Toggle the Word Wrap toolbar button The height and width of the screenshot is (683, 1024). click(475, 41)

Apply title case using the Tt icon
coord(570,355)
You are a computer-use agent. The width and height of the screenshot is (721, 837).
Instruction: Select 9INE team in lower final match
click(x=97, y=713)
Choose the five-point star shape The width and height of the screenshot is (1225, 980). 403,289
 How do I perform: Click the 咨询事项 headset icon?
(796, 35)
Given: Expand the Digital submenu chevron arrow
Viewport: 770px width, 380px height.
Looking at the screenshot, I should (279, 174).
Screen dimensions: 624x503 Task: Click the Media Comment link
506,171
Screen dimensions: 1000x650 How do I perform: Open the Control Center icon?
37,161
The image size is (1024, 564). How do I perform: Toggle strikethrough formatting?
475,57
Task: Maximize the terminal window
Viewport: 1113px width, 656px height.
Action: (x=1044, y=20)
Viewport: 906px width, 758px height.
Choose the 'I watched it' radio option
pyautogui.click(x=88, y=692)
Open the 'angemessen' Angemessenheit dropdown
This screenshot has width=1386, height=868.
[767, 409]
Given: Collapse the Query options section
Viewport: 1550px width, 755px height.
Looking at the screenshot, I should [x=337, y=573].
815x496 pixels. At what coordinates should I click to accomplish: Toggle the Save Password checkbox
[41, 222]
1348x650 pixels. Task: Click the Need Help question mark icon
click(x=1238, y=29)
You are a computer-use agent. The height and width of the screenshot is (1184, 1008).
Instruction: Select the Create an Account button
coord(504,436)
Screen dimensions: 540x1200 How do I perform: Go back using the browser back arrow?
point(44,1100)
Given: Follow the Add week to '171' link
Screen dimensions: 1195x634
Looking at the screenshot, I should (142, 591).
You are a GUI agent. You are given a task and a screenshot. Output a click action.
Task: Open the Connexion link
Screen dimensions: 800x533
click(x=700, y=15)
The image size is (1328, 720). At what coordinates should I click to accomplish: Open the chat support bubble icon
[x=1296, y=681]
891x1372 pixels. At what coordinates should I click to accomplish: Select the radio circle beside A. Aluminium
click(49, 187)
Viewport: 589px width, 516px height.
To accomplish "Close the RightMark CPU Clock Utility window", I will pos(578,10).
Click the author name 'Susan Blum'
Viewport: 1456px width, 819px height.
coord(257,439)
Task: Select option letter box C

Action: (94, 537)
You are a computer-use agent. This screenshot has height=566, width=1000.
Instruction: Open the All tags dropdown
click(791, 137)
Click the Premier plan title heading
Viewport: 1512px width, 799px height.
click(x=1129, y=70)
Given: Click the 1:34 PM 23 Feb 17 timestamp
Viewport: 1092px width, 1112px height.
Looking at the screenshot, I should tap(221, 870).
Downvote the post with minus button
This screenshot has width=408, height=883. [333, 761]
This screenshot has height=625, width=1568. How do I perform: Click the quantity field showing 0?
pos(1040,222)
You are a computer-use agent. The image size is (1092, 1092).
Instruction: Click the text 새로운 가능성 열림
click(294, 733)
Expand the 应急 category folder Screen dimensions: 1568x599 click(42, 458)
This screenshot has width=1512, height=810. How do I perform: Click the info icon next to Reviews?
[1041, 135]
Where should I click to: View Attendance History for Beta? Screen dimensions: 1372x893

========================================================================

Directions:
Return the data in full, with each line kept exactly as it is.

Exercise result:
Toggle the Word Wrap toolbar button The height and width of the screenshot is (683, 1024). click(475, 41)

Apply title case using the Tt icon
coord(570,355)
You are a computer-use agent. The width and height of the screenshot is (721, 837).
Instruction: Select 9INE team in lower final match
click(x=97, y=713)
Choose the five-point star shape The width and height of the screenshot is (1225, 980). 403,289
 How do I perform: Click the 咨询事项 headset icon?
(796, 35)
Given: Expand the Digital submenu chevron arrow
Viewport: 770px width, 380px height.
Looking at the screenshot, I should (279, 174).
Screen dimensions: 624x503 Task: Click the Media Comment link
506,171
Screen dimensions: 1000x650 How do I perform: Open the Control Center icon?
37,161
The image size is (1024, 564). How do I perform: Toggle strikethrough formatting?
475,57
Task: Maximize the terminal window
Viewport: 1113px width, 656px height.
Action: (x=1044, y=20)
Viewport: 906px width, 758px height.
Choose the 'I watched it' radio option
pyautogui.click(x=88, y=692)
Open the 'angemessen' Angemessenheit dropdown
This screenshot has width=1386, height=868.
[767, 409]
Given: Collapse the Query options section
Viewport: 1550px width, 755px height.
Looking at the screenshot, I should [x=337, y=573].
815x496 pixels. At what coordinates should I click to accomplish: Toggle the Save Password checkbox
[41, 222]
1348x650 pixels. Task: Click the Need Help question mark icon
click(x=1238, y=29)
You are a computer-use agent. The height and width of the screenshot is (1184, 1008).
Instruction: Select the Create an Account button
coord(504,436)
Screen dimensions: 540x1200 How do I perform: Go back using the browser back arrow?
point(44,1100)
Given: Follow the Add week to '171' link
Screen dimensions: 1195x634
Looking at the screenshot, I should (142, 591).
You are a GUI agent. You are given a task and a screenshot. Output a click action.
Task: Open the Connexion link
Screen dimensions: 800x533
click(x=700, y=15)
The image size is (1328, 720). At what coordinates should I click to accomplish: Open the chat support bubble icon
[x=1296, y=681]
891x1372 pixels. At what coordinates should I click to accomplish: Select the radio circle beside A. Aluminium
click(49, 187)
Viewport: 589px width, 516px height.
To accomplish "Close the RightMark CPU Clock Utility window", I will pos(578,10).
Click the author name 'Susan Blum'
Viewport: 1456px width, 819px height.
coord(257,439)
Task: Select option letter box C

Action: (94, 537)
You are a computer-use agent. This screenshot has height=566, width=1000.
Instruction: Open the All tags dropdown
click(791, 137)
Click the Premier plan title heading
Viewport: 1512px width, 799px height.
click(x=1129, y=70)
Given: Click the 1:34 PM 23 Feb 17 timestamp
Viewport: 1092px width, 1112px height.
Looking at the screenshot, I should tap(221, 870).
Downvote the post with minus button
This screenshot has width=408, height=883. [333, 761]
This screenshot has height=625, width=1568. How do I perform: Click the quantity field showing 0?
pos(1040,222)
You are a computer-use agent. The image size is (1092, 1092).
Instruction: Click the text 새로운 가능성 열림
click(294, 733)
Expand the 应急 category folder Screen dimensions: 1568x599 click(42, 458)
This screenshot has width=1512, height=810. How do I perform: Click the info icon next to Reviews?
[1041, 135]
Where should I click to: View Attendance History for Beta? Screen dimensions: 1372x893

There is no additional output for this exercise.